■ Written task
Swap every occurrence of "GUI agent" in the listing below for "interface agent", leaving all other text unchanged.

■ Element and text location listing
════════════════════

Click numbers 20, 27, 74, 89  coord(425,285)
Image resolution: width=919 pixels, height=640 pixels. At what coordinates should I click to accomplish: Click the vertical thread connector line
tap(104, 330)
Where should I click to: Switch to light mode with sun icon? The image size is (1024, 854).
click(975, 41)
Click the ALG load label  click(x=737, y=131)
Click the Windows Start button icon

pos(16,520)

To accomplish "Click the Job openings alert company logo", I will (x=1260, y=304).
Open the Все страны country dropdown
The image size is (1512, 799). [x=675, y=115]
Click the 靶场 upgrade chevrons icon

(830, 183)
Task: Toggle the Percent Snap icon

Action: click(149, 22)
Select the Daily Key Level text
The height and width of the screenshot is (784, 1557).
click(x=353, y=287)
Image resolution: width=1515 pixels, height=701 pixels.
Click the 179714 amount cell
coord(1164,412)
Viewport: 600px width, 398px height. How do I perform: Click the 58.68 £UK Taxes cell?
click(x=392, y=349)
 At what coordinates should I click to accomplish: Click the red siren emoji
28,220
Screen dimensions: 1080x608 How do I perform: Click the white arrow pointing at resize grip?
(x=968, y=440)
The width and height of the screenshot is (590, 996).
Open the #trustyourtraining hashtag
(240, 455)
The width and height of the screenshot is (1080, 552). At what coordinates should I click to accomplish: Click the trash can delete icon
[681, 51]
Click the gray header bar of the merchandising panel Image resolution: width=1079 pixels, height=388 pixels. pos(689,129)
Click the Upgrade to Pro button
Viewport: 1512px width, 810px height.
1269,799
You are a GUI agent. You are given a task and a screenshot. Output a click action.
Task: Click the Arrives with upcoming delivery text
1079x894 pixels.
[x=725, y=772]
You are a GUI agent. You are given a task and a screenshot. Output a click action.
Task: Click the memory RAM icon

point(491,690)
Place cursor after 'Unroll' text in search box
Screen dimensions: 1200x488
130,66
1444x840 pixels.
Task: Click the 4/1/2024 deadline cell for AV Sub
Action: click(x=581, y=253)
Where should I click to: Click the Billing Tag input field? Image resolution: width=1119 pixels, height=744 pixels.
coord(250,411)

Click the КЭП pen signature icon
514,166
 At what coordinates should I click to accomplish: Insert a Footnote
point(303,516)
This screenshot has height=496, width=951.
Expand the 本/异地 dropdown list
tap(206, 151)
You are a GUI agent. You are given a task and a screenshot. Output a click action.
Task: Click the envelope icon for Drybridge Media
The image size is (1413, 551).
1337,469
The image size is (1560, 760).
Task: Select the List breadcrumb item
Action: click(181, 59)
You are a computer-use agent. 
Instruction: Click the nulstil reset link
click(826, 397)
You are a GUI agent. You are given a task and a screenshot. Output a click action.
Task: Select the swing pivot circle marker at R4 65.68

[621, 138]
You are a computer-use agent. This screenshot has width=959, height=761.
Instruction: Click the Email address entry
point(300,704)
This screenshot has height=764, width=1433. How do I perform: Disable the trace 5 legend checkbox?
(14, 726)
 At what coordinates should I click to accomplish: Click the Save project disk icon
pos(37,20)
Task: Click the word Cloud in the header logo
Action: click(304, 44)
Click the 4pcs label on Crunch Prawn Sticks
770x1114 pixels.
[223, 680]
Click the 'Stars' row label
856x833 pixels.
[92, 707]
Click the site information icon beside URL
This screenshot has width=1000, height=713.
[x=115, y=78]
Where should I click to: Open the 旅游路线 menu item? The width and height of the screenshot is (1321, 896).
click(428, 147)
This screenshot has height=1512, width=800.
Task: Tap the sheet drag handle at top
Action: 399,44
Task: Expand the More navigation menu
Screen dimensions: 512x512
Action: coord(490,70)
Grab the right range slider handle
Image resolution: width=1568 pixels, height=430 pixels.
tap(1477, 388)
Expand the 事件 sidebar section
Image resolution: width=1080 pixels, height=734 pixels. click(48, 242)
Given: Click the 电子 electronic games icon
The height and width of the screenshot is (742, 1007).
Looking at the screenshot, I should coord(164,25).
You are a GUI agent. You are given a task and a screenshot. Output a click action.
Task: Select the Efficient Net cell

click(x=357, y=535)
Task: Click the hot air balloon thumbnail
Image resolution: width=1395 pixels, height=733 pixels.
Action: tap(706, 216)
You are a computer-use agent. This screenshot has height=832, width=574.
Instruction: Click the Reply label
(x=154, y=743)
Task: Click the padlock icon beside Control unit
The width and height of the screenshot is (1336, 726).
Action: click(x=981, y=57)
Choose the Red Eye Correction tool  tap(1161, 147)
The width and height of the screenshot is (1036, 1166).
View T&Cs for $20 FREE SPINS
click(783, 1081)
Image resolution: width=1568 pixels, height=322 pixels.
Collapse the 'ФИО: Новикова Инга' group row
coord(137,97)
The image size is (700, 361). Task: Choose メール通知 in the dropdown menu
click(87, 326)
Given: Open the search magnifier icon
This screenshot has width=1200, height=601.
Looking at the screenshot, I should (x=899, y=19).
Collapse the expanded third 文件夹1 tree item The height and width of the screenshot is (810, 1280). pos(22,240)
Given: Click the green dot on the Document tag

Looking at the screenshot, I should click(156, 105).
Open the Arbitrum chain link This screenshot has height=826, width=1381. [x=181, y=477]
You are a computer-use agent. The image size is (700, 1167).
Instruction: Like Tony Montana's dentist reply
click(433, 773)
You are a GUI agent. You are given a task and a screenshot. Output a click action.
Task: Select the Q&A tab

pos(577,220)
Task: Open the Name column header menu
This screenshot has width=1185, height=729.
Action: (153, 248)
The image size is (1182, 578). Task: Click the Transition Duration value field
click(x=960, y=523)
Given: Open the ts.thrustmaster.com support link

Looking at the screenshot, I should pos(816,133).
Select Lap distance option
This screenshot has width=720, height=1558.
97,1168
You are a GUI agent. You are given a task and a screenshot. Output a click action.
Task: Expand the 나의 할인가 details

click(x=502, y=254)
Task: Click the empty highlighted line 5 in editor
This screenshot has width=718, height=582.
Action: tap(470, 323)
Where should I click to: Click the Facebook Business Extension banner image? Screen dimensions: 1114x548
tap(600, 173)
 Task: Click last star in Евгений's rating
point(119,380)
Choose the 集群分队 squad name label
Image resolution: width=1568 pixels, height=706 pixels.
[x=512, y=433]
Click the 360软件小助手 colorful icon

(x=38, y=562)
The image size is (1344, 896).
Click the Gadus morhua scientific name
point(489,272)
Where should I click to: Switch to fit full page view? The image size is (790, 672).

════════════════════

■ Complete output
Click numbers 20, 27, 74, 89  coord(425,285)
Image resolution: width=919 pixels, height=640 pixels. At what coordinates should I click to accomplish: Click the vertical thread connector line
tap(104, 330)
Where should I click to: Switch to light mode with sun icon? The image size is (1024, 854).
click(975, 41)
Click the ALG load label  click(x=737, y=131)
Click the Windows Start button icon

pos(16,520)

To accomplish "Click the Job openings alert company logo", I will (x=1260, y=304).
Open the Все страны country dropdown
The image size is (1512, 799). [x=675, y=115]
Click the 靶场 upgrade chevrons icon

(830, 183)
Task: Toggle the Percent Snap icon

Action: click(149, 22)
Select the Daily Key Level text
The height and width of the screenshot is (784, 1557).
click(x=353, y=287)
Image resolution: width=1515 pixels, height=701 pixels.
Click the 179714 amount cell
coord(1164,412)
Viewport: 600px width, 398px height. How do I perform: Click the 58.68 £UK Taxes cell?
click(x=392, y=349)
 At what coordinates should I click to accomplish: Click the red siren emoji
28,220
Screen dimensions: 1080x608 How do I perform: Click the white arrow pointing at resize grip?
(x=968, y=440)
The width and height of the screenshot is (590, 996).
Open the #trustyourtraining hashtag
(240, 455)
The width and height of the screenshot is (1080, 552). At what coordinates should I click to accomplish: Click the trash can delete icon
[681, 51]
Click the gray header bar of the merchandising panel Image resolution: width=1079 pixels, height=388 pixels. pos(689,129)
Click the Upgrade to Pro button
Viewport: 1512px width, 810px height.
1269,799
You are a interface agent. You are given a task and a screenshot. Output a click action.
Task: Click the Arrives with upcoming delivery text
1079x894 pixels.
[x=725, y=772]
You are a interface agent. You are given a task and a screenshot. Output a click action.
Task: Click the memory RAM icon

point(491,690)
Place cursor after 'Unroll' text in search box
Screen dimensions: 1200x488
130,66
1444x840 pixels.
Task: Click the 4/1/2024 deadline cell for AV Sub
Action: click(x=581, y=253)
Where should I click to: Click the Billing Tag input field? Image resolution: width=1119 pixels, height=744 pixels.
coord(250,411)

Click the КЭП pen signature icon
514,166
 At what coordinates should I click to accomplish: Insert a Footnote
point(303,516)
This screenshot has height=496, width=951.
Expand the 本/异地 dropdown list
tap(206, 151)
You are a interface agent. You are given a task and a screenshot. Output a click action.
Task: Click the envelope icon for Drybridge Media
The image size is (1413, 551).
1337,469
The image size is (1560, 760).
Task: Select the List breadcrumb item
Action: click(181, 59)
You are a computer-use agent. 
Instruction: Click the nulstil reset link
click(826, 397)
You are a interface agent. You are given a task and a screenshot. Output a click action.
Task: Select the swing pivot circle marker at R4 65.68

[621, 138]
You are a computer-use agent. This screenshot has width=959, height=761.
Instruction: Click the Email address entry
point(300,704)
This screenshot has height=764, width=1433. How do I perform: Disable the trace 5 legend checkbox?
(14, 726)
 At what coordinates should I click to accomplish: Click the Save project disk icon
pos(37,20)
Task: Click the word Cloud in the header logo
Action: click(304, 44)
Click the 4pcs label on Crunch Prawn Sticks
770x1114 pixels.
[223, 680]
Click the 'Stars' row label
856x833 pixels.
[92, 707]
Click the site information icon beside URL
This screenshot has width=1000, height=713.
[x=115, y=78]
Where should I click to: Open the 旅游路线 menu item? The width and height of the screenshot is (1321, 896).
click(428, 147)
This screenshot has height=1512, width=800.
Task: Tap the sheet drag handle at top
Action: 399,44
Task: Expand the More navigation menu
Screen dimensions: 512x512
Action: coord(490,70)
Grab the right range slider handle
Image resolution: width=1568 pixels, height=430 pixels.
tap(1477, 388)
Expand the 事件 sidebar section
Image resolution: width=1080 pixels, height=734 pixels. click(48, 242)
Given: Click the 电子 electronic games icon
The height and width of the screenshot is (742, 1007).
Looking at the screenshot, I should coord(164,25).
You are a interface agent. You are given a task and a screenshot. Output a click action.
Task: Select the Efficient Net cell

click(x=357, y=535)
Task: Click the hot air balloon thumbnail
Image resolution: width=1395 pixels, height=733 pixels.
Action: tap(706, 216)
You are a computer-use agent. This screenshot has height=832, width=574.
Instruction: Click the Reply label
(x=154, y=743)
Task: Click the padlock icon beside Control unit
The width and height of the screenshot is (1336, 726).
Action: click(x=981, y=57)
Choose the Red Eye Correction tool  tap(1161, 147)
The width and height of the screenshot is (1036, 1166).
View T&Cs for $20 FREE SPINS
click(783, 1081)
Image resolution: width=1568 pixels, height=322 pixels.
Collapse the 'ФИО: Новикова Инга' group row
coord(137,97)
The image size is (700, 361). Task: Choose メール通知 in the dropdown menu
click(87, 326)
Given: Open the search magnifier icon
This screenshot has width=1200, height=601.
Looking at the screenshot, I should (x=899, y=19).
Collapse the expanded third 文件夹1 tree item The height and width of the screenshot is (810, 1280). pos(22,240)
Given: Click the green dot on the Document tag

Looking at the screenshot, I should click(156, 105).
Open the Arbitrum chain link This screenshot has height=826, width=1381. [x=181, y=477]
You are a computer-use agent. The image size is (700, 1167).
Instruction: Like Tony Montana's dentist reply
click(433, 773)
You are a interface agent. You are given a task and a screenshot. Output a click action.
Task: Select the Q&A tab

pos(577,220)
Task: Open the Name column header menu
This screenshot has width=1185, height=729.
Action: (153, 248)
The image size is (1182, 578). Task: Click the Transition Duration value field
click(x=960, y=523)
Given: Open the ts.thrustmaster.com support link

Looking at the screenshot, I should pos(816,133).
Select Lap distance option
This screenshot has width=720, height=1558.
97,1168
You are a interface agent. You are given a task and a screenshot. Output a click action.
Task: Expand the 나의 할인가 details

click(x=502, y=254)
Task: Click the empty highlighted line 5 in editor
This screenshot has width=718, height=582.
Action: tap(470, 323)
Where should I click to: Click the Facebook Business Extension banner image? Screen dimensions: 1114x548
tap(600, 173)
 Task: Click last star in Евгений's rating
point(119,380)
Choose the 集群分队 squad name label
Image resolution: width=1568 pixels, height=706 pixels.
[x=512, y=433]
Click the 360软件小助手 colorful icon

(x=38, y=562)
The image size is (1344, 896).
Click the Gadus morhua scientific name
point(489,272)
Where should I click to: Switch to fit full page view? The image size is (790, 672).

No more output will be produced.